Препотешное существо — порядочный человек: я всегда смеялся над каждым порядочным человеком, с которым знаком.
Чернышевский
Революции кончаются по разному, но начинаются они почти всегда одинаково. Многие их хотят, — одни горячо, другие без большой горячности. Их считают неизбежными, их даже задолго предсказывают. Тем не менее приходят они всегда неожиданно, — застают врасплох и тех, кто их боялся, и тех, кто их желал. Никто никогда не бывает «готов» к революции, как никто никогда не бывает готов к войне. Обычно вначале проливается мало крови, — все революции в первые дни объявляются бескровными. Победившая сторона хоронит своих с необыкновенным почетом, хотя в большинстве случаев это жертвы случайные: погибшие люди чаще всего еще накануне в мыслях не имели, что будут сражаться за новый строй. Жертвы же побежденной стороны замалчиваются, несмотря на то, что обычно это лучшие люди в потерпевшем поражение лагере: не лучшие вначале прячутся, худшие перебегают к победителям.

Выборка записей:
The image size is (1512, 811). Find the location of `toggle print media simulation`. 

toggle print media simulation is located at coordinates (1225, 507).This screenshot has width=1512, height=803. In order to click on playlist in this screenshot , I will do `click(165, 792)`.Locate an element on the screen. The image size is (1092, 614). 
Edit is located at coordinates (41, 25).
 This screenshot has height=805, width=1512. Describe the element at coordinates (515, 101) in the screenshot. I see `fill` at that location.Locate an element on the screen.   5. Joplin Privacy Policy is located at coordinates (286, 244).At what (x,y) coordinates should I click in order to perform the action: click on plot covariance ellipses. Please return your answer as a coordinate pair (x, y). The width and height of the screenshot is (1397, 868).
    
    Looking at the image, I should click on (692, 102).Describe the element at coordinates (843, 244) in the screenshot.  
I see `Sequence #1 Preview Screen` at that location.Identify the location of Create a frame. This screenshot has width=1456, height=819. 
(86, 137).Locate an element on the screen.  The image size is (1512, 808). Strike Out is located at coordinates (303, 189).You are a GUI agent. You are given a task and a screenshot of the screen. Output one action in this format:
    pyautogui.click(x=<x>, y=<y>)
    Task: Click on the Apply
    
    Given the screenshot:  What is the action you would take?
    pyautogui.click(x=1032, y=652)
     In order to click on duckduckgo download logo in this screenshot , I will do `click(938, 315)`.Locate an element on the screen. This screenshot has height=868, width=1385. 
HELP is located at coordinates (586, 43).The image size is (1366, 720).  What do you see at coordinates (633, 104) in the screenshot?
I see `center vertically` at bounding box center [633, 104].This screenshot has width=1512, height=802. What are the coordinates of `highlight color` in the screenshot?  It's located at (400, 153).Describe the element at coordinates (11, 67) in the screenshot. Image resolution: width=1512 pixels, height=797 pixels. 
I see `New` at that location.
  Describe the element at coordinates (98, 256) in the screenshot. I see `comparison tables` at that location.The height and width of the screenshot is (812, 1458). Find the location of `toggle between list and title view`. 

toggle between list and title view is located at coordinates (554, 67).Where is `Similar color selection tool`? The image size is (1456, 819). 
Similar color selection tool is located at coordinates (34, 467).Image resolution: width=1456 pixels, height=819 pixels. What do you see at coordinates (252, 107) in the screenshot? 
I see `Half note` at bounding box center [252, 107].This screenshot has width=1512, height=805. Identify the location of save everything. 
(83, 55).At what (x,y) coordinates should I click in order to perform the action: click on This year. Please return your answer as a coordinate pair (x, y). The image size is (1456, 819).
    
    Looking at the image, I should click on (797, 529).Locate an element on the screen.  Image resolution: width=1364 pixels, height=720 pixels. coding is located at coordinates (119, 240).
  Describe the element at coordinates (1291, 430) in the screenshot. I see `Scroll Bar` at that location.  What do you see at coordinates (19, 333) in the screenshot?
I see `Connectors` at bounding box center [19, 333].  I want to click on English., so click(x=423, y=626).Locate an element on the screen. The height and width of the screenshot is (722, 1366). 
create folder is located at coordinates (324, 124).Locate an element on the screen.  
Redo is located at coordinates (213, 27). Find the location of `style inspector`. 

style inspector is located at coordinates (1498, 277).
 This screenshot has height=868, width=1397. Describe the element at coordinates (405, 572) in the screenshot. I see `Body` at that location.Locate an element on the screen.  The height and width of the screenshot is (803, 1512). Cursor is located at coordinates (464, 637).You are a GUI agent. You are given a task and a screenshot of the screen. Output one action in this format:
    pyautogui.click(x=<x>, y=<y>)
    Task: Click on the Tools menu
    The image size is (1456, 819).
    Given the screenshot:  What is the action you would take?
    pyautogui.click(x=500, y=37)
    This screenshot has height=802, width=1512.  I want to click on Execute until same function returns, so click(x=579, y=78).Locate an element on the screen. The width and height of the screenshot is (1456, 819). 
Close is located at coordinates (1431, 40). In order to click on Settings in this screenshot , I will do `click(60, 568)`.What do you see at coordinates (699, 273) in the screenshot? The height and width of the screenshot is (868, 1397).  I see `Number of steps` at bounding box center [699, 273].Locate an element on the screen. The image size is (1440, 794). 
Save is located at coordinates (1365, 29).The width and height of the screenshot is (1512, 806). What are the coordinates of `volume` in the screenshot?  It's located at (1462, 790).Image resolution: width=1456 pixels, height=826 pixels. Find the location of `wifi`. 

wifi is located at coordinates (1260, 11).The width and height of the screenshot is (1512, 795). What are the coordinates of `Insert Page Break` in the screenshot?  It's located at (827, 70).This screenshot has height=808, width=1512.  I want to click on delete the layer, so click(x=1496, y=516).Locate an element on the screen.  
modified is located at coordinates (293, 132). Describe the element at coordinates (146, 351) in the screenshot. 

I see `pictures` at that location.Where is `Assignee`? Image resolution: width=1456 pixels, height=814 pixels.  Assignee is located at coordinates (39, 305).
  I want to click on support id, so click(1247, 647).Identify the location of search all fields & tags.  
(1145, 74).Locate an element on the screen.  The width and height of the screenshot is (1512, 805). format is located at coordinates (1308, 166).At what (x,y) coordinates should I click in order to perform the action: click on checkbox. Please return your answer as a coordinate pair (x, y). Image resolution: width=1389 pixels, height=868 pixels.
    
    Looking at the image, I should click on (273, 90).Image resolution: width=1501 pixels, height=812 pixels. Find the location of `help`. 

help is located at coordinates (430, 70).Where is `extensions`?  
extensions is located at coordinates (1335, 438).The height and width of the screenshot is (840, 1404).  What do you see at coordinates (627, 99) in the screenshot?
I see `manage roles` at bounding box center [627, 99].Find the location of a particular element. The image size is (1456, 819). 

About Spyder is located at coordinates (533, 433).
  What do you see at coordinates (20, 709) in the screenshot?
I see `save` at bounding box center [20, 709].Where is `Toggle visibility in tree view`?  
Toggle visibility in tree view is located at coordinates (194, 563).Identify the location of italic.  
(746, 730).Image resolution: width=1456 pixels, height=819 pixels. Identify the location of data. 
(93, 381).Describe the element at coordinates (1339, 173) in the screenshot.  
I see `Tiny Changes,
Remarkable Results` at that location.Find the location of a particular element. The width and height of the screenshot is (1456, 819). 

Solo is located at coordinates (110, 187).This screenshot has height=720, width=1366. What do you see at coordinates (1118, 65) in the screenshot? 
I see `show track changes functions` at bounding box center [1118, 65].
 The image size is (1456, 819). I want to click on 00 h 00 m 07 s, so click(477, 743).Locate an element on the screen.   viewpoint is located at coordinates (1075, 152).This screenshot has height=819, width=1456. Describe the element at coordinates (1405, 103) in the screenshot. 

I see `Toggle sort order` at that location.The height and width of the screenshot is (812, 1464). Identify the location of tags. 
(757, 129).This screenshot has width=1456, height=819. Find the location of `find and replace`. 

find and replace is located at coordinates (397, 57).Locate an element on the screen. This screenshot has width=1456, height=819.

Что сделать: Перепишите без изменений кусок текста о революциях: начните с места, где стоят слова «Чернышевский», и остановитесь после слов «перебегают к победителям.».

Результат:
Чернышевский
Революции кончаются по разному, но начинаются они почти всегда одинаково. Многие их хотят, — одни горячо, другие без большой горячности. Их считают неизбежными, их даже задолго предсказывают. Тем не менее приходят они всегда неожиданно, — застают врасплох и тех, кто их боялся, и тех, кто их желал. Никто никогда не бывает «готов» к революции, как никто никогда не бывает готов к войне. Обычно вначале проливается мало крови, — все революции в первые дни объявляются бескровными. Победившая сторона хоронит своих с необыкновенным почетом, хотя в большинстве случаев это жертвы случайные: погибшие люди чаще всего еще накануне в мыслях не имели, что будут сражаться за новый строй. Жертвы же побежденной стороны замалчиваются, несмотря на то, что обычно это лучшие люди в потерпевшем поражение лагере: не лучшие вначале прячутся, худшие перебегают к победителям.